Provável que, com a continuidade da toada (recorde histórico atrás de recorde histórico), os agentes passem a observar com maior atenção outros mercados para compor suas carteiras. Destaque para países emergentes. Abaixo, a intercalação histórica entre países desenvolvidos, representados pela Bolsa americana (S&P 500), e países emergentes, pelo MSCI Emerging Markets.

Um olhar especial sobre as ações da América Latina, que caíram 30% só este ano, dramaticamente pior do que a Europa, que é a única outra região com queda (-5,6% no ano). O resto cresceu em um dígito. Não estou dizendo que não merecemos o desconto – o Brasil principalmente. As problemáticas fiscais e políticas da região fazem com que o investidor estrangeiro prefira outros locais em um primeiro momento.

No aspecto positivo, há também um ciclo regulatório. Desregulamentações normalmente levam a conclusão de outro ciclo — o Brasil, depois da crise de 2015/16, passa por um ciclo de desregulação (reformas fiscais, estruturais e de produtividade). Por isso, dizemos que a América Latina sempre estará passível de ciclos positivos de desregulamentação, como o Novo Marco do Saneamento ou o Novo Marco Legal do Gás.

Dessa forma, em um segundo momento, poderemos ver algum fluxo para cá, principalmente se considerarmos a possibilidade de uma rotação setorial em favor de commodities, para suprir os mercados desenvolvidos e tecnológicos.

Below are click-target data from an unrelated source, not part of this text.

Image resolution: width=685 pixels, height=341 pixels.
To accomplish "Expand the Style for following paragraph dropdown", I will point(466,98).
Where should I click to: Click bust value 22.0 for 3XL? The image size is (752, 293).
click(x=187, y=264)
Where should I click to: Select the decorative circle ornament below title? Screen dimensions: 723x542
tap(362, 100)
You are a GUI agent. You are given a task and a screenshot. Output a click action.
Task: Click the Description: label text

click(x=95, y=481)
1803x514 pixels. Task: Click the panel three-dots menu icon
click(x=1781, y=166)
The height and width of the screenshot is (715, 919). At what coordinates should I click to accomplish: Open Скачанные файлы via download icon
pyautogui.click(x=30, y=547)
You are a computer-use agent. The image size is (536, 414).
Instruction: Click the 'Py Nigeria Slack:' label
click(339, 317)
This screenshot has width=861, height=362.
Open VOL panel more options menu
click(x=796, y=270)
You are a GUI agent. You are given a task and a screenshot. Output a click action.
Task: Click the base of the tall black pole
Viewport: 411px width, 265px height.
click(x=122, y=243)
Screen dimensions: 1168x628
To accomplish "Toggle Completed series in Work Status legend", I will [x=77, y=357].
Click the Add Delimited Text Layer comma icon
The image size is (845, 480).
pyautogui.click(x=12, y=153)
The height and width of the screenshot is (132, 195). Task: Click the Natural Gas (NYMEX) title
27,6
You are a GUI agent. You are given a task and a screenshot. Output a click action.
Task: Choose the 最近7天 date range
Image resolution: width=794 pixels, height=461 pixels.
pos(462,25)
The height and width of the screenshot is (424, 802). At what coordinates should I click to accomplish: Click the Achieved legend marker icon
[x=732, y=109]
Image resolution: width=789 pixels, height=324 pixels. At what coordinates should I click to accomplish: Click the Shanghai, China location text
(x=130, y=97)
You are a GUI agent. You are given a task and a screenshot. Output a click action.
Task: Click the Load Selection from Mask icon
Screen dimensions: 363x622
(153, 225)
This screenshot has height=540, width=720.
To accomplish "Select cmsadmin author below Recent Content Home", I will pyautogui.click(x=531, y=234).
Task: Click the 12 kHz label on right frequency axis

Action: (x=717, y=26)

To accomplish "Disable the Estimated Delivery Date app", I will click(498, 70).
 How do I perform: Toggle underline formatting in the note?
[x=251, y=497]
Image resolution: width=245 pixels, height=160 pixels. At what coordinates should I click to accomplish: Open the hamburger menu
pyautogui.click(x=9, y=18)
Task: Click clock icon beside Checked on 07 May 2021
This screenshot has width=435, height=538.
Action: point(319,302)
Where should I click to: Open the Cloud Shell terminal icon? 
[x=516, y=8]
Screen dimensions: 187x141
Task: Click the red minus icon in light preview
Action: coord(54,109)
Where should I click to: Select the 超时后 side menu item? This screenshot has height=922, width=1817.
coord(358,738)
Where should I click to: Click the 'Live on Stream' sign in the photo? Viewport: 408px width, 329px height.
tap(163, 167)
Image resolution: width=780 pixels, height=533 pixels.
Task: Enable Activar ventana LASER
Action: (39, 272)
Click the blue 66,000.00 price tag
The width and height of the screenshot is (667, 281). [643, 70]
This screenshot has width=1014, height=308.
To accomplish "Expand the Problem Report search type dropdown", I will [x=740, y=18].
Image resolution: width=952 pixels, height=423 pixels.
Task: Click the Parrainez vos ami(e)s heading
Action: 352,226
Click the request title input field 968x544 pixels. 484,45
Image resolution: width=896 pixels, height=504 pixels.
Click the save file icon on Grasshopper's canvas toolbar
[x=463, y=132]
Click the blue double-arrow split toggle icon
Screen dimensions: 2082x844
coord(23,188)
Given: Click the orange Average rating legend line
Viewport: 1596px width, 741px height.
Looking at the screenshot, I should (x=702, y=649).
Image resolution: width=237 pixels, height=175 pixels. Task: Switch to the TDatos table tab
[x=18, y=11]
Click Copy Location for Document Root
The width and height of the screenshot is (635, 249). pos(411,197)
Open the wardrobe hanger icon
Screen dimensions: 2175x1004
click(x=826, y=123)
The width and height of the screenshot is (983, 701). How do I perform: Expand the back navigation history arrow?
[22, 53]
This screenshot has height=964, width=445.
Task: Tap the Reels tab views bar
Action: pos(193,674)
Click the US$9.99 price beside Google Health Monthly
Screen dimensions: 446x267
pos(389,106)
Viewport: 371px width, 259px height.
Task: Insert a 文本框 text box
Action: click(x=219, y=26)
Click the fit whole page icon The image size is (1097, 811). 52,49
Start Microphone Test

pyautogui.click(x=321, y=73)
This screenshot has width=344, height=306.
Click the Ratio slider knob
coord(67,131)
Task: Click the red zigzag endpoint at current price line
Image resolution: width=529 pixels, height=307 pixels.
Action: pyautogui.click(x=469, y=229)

Para um investidor sofisticado, talvez caiba olhar com maior atenção para commodities e para a América Latina, em setores preparados para serem disruptados por desregulamentação (infraestrutura, agribusiness, energia e associados a ESG, principalmente).

Tudo isso, claro, feito sob o devido dimensionamento das posições, conforme seu perfil de risco, e a devida diversificação de carteira, com as respectivas proteções associadas. Sem se esquecer, por sinal, de manter posição nas grandes vencedoras do momento atual: as ações de tecnologia.